After writing this post I remembered that John Seddon had written something about NPS…so I searched through my book collection to recover what he had to say…and he didn’t disappoint:

“Even though NPS is completely useless in helping service organisations improve, on our first assignment [e.g. as system improvement interventionists] we say nothing about it, because we know the result of redesigning the system will be an immediate jump in the NPS score…and because when this is reported to the board our work gets the directors’ attention.

It makes it easy to see why NPS is a waste of time and money. First, it is what we call a ‘lagging measure’ – as with all customer satisfaction measures, it assesses the result of something done in the past. Since it doesn’t help anyone understand or improve performance in the present, it fails the test of a good measure5 – it can’t help to understand or improve performance.” [Seddon, ‘The Whitehall Effect’]

Seddon goes on to illuminate a clear and pernicious ‘red herring’ triggered by the use of NPS:  the simple question of ‘would you recommend this service to a friend’ mutates to a hunt for the person who delivered the particular instance of service currently under the microscope. Management become “concerned with the behaviour of people delivering the service” as opposed to the system that makes such behaviour highly likely to occur!

I have experience of this exact management behaviour in full flow, with senior management contacting specified members of staff directly (i.e. those who handled the random transaction in question) to congratulate or interrogate/berate them, following the receipt of particularly outstanding6 NPS responses.

This is to focus on the 5% (the people) and ignore the 95% (the system that they are required to operate within). NPS “becomes an attractive device for controlling them”.

Indeed.

The title of this post follows from Seddon’s point that if you focus on studying, understanding and improving the system then, guess what, the NPS will improve – usually markedly. Not Particularly Surprising.

My next post called ‘How good is that one number’ contains the second part of my NPS critique.

Footnotes

1. This post, as usual, comes from having a most excellent conversation with a friend (and ex-colleague) …and she bought me lunch!

I should add that the title image (the pH scale) is a light-hearted satire of the various NPS images I found i.e. smiley, neutral and angry faces arranged on a coloured and numbered scale.

2. Reichheld has written a number of books on customer loyalty, with one of his more recent ones trying to relabel ‘NPS’ from Net Promoter Score to Net Promoter System (of management) …which, to put it mildly, I am not a fan of.

It reminds me of the earlier ‘Balanced Scorecard’ attempting to morph into a system of management. See ‘Slaughtering the Sacred Cow’.

Yet another ‘management idea’ expanding beyond its initial semblance of relevance, in the hands of book sellers and consultants.

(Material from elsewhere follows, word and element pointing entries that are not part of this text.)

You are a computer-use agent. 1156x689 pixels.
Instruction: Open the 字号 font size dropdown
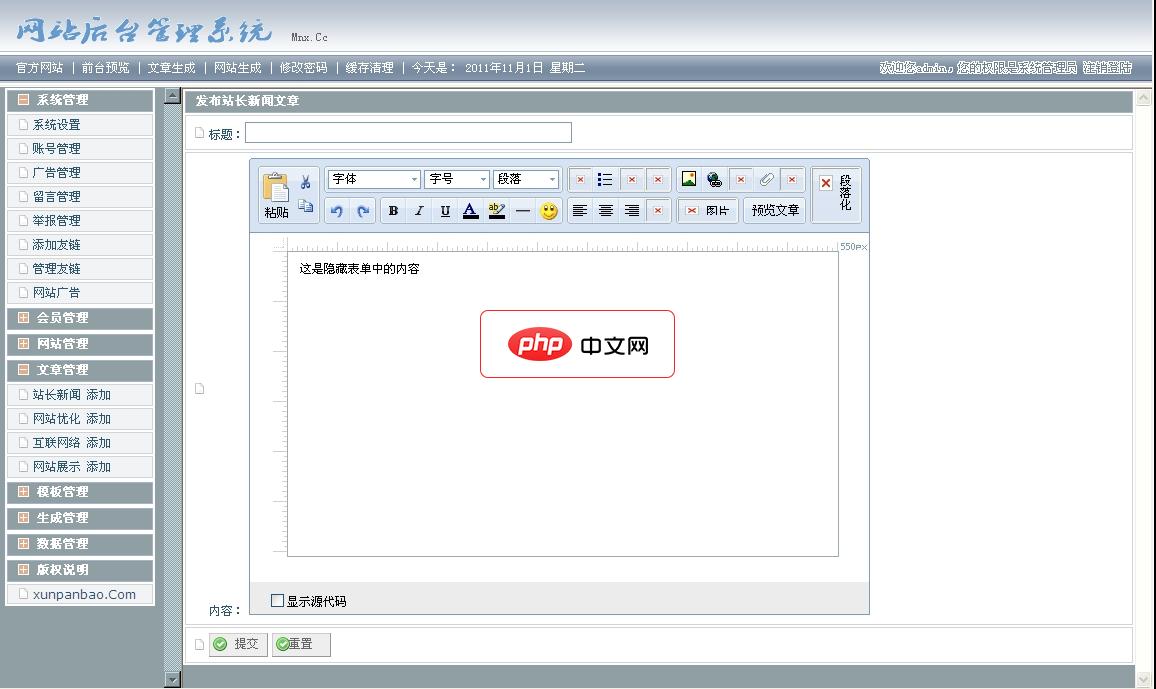point(458,179)
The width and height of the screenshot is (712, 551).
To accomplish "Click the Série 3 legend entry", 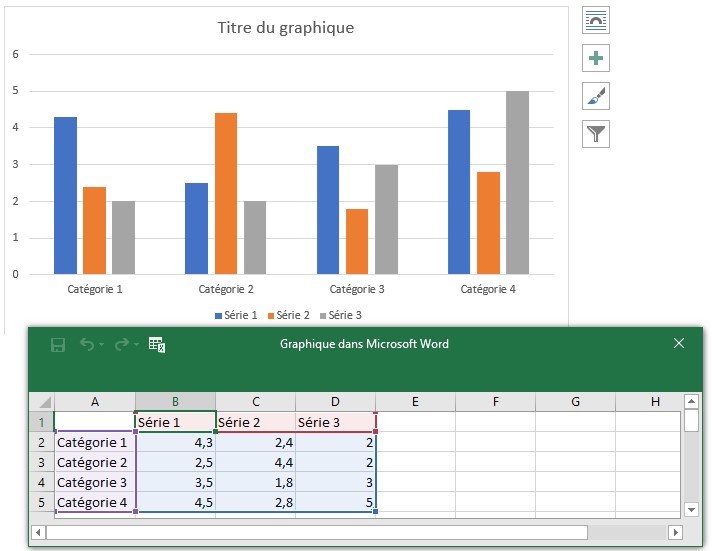I will 340,315.
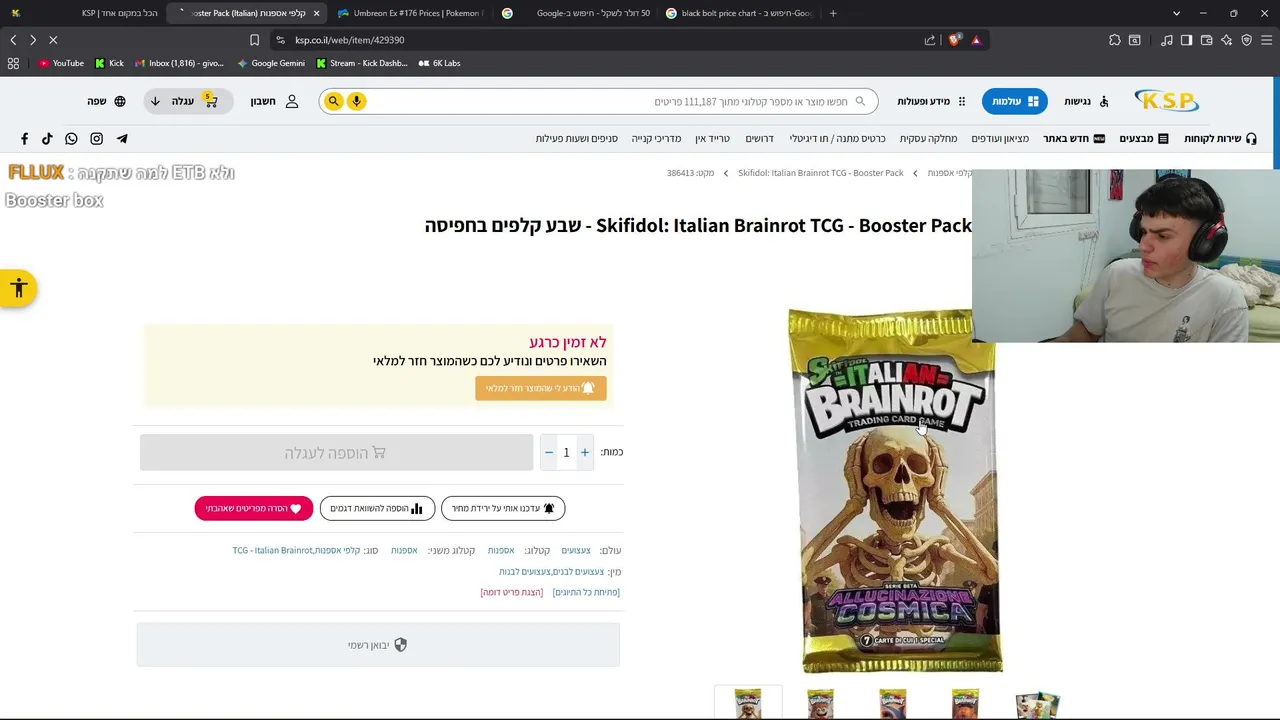Open the shopping cart icon
Image resolution: width=1280 pixels, height=720 pixels.
coord(210,101)
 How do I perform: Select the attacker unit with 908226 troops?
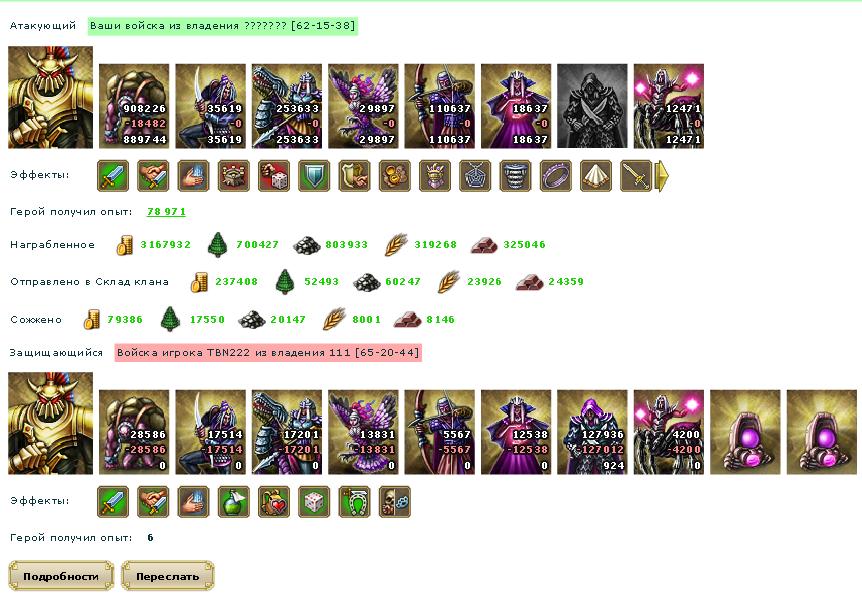[x=134, y=106]
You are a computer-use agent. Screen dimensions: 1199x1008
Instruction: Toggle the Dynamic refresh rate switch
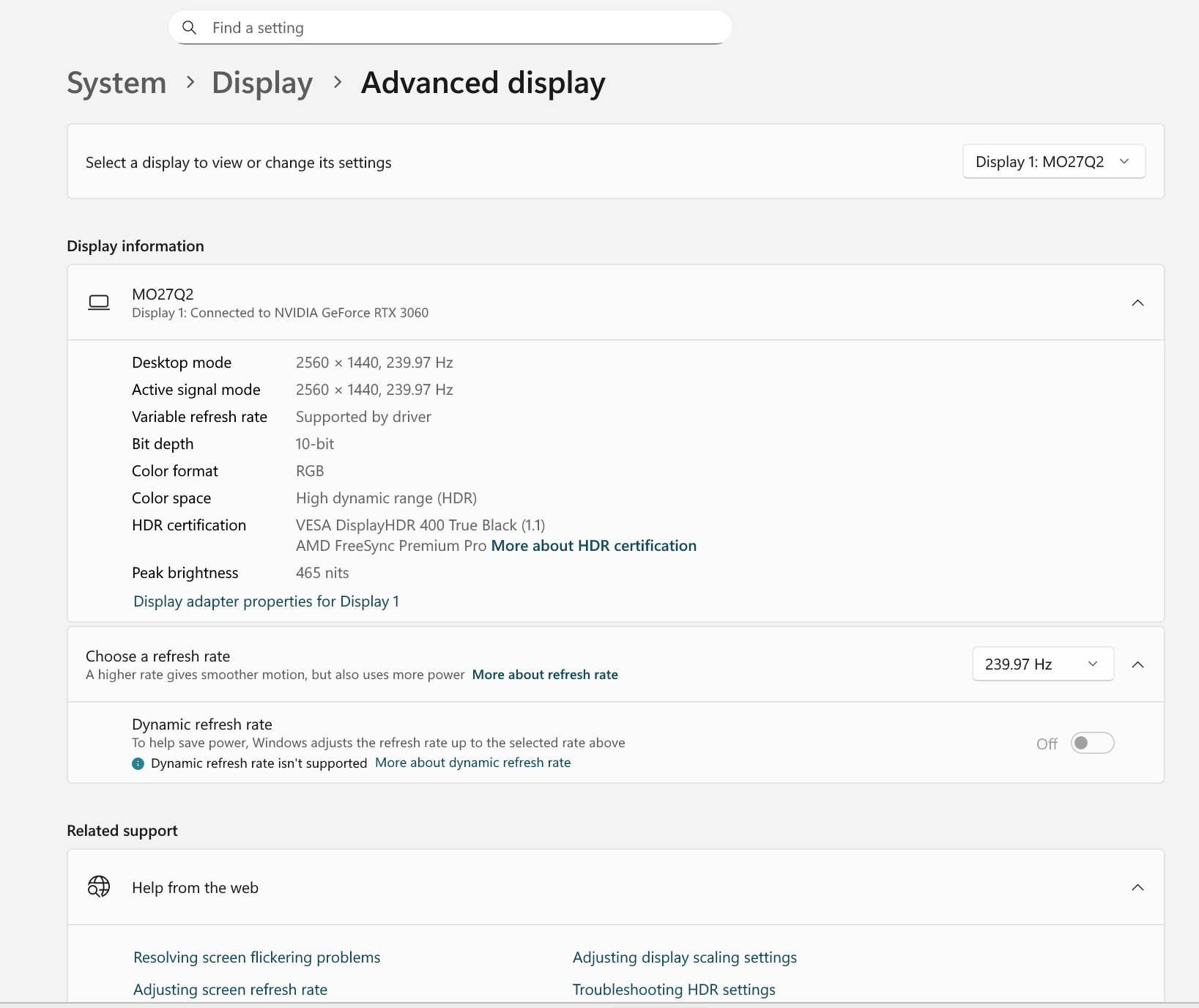click(x=1091, y=743)
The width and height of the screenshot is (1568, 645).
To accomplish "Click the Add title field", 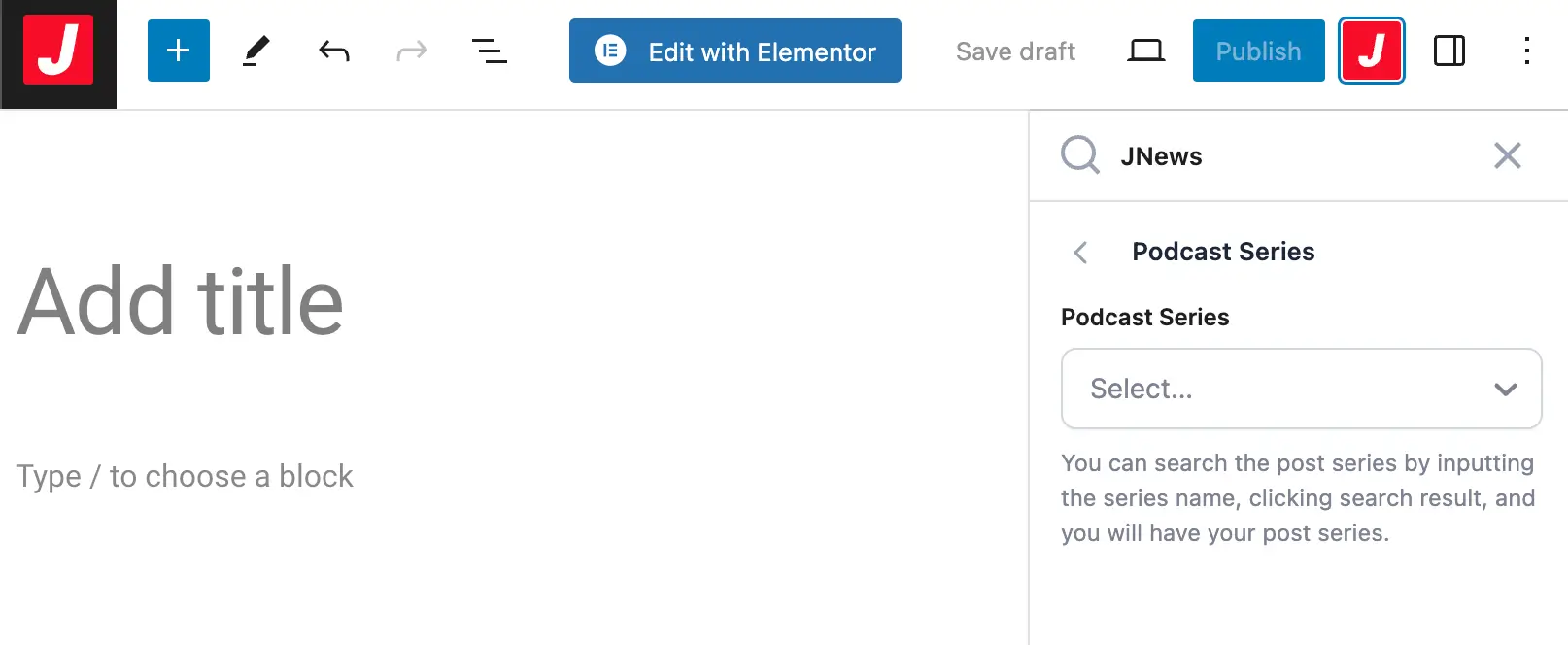I will tap(181, 303).
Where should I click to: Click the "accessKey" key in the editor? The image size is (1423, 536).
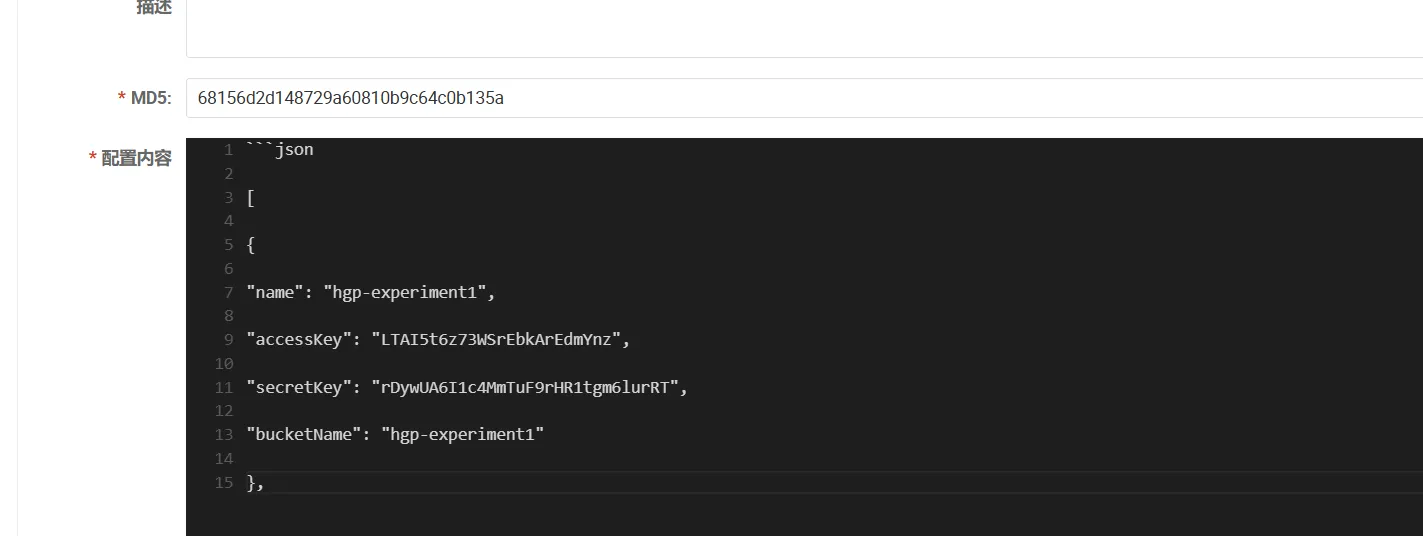coord(300,340)
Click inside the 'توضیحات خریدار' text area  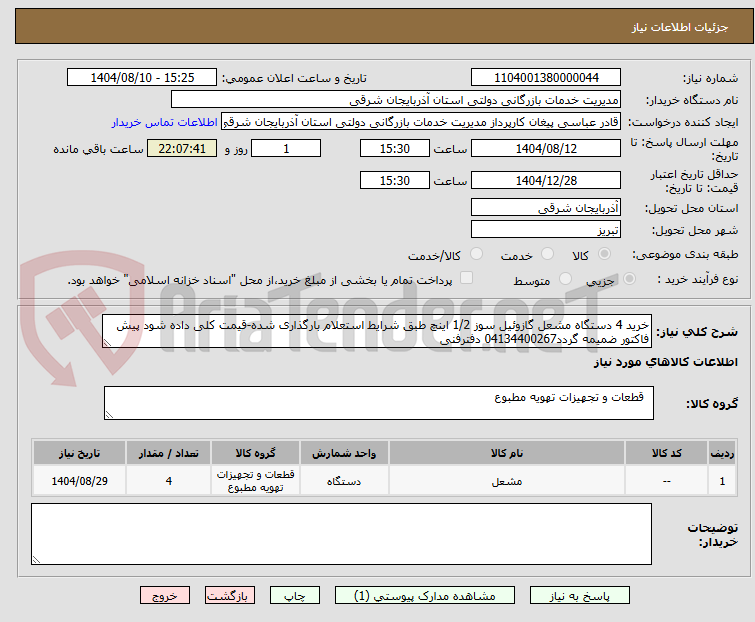pos(341,533)
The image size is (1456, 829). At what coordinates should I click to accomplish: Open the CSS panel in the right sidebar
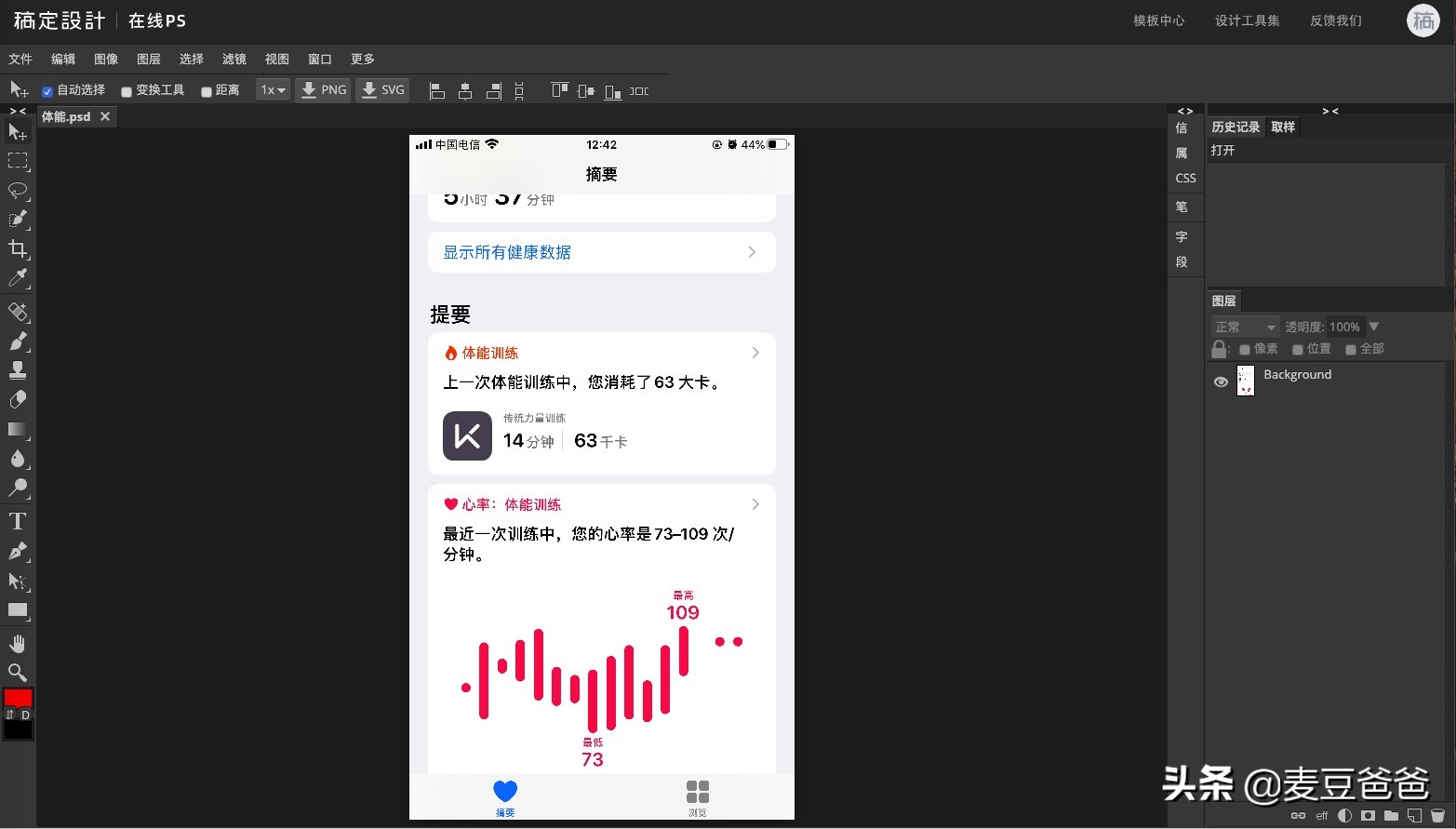pyautogui.click(x=1184, y=178)
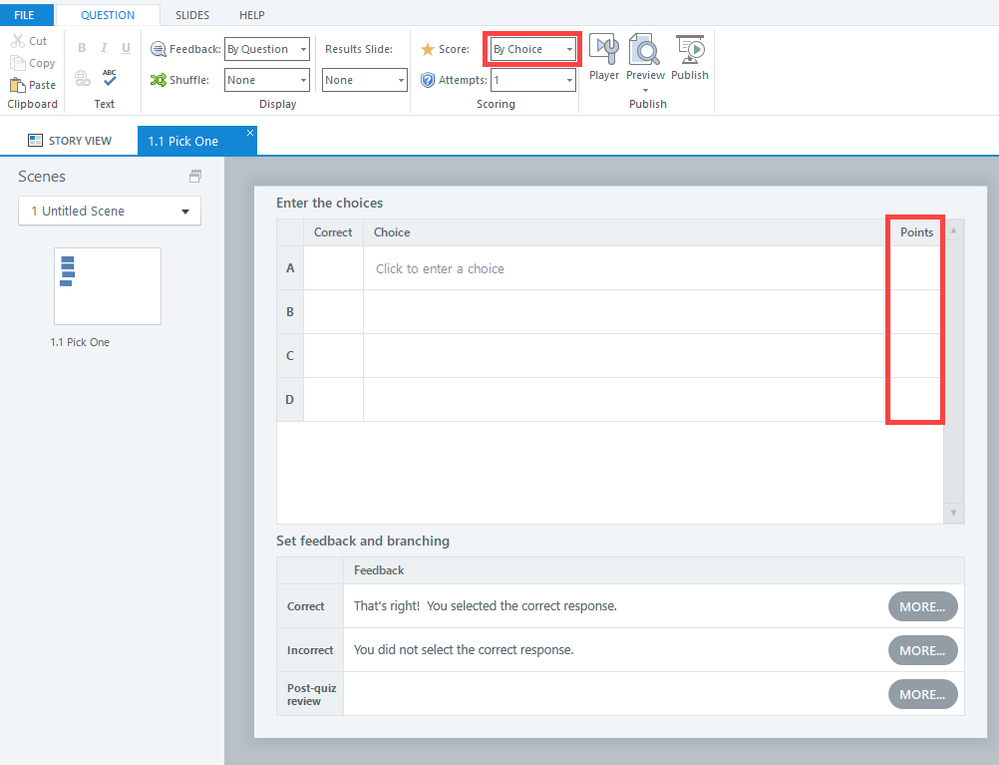999x765 pixels.
Task: Switch to the SLIDES ribbon tab
Action: (192, 15)
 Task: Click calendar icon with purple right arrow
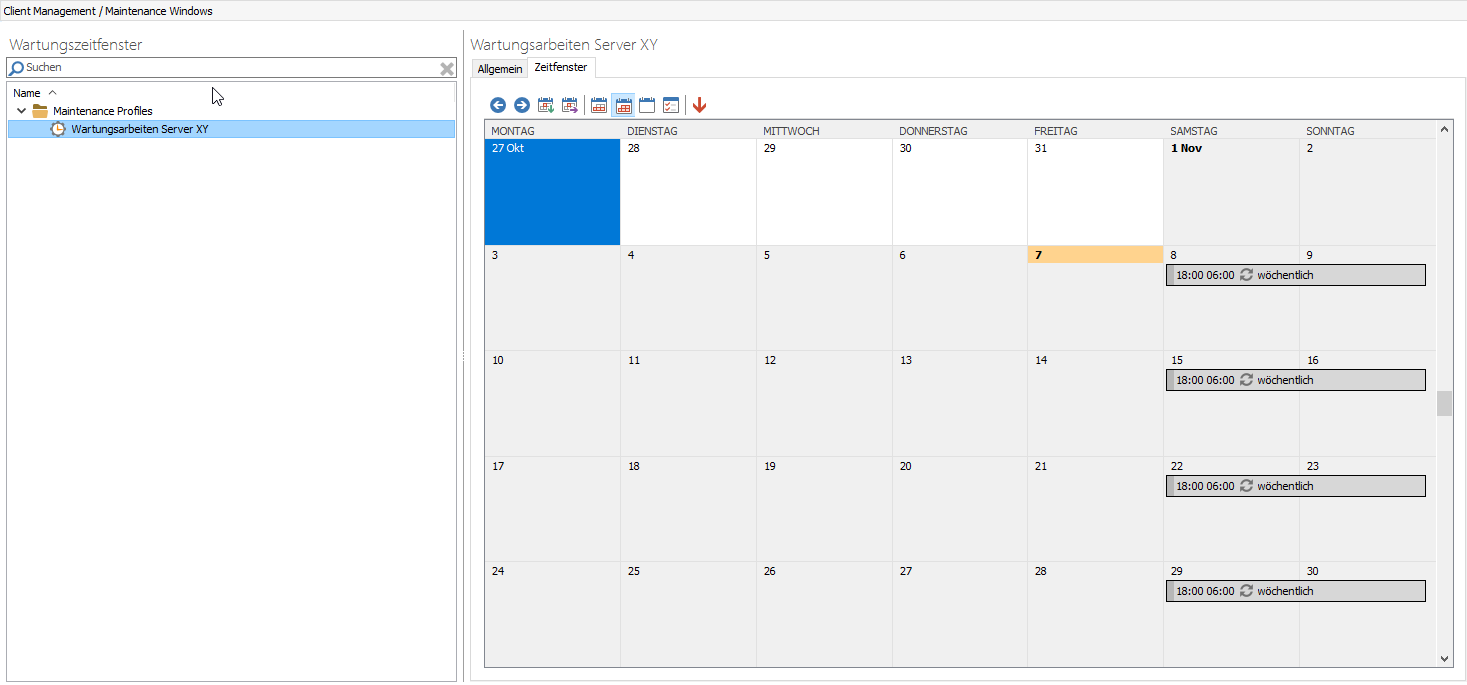click(570, 105)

Sorry, but that’s how I feel about it.

NPS is linked to the ‘Balanced Scorecard’ in that it provides a metric for the customer ‘quadrant’ of the scorecard …but, as with financial measures, it is still an ‘outcome’ (lagging) measure of an organisation’s people and processes.

3. The original NPS focused on customers, but this has subsequently been expanded to consider other subjects, particularly employees.

4. Being British (i.e. somewhat subdued), I find the labelling of a 7 or 8 score as ‘Passive’ to be hilarious. A score of 7 from me would be positively gushing in praise! What a great example of the variety inherent within customers…and which NPS cannot reveal.

5. For the ‘tests of a good measure, please see an earlier post titled ‘Capability what?’

6. Where ‘outstanding’ means particularly low, as well as high.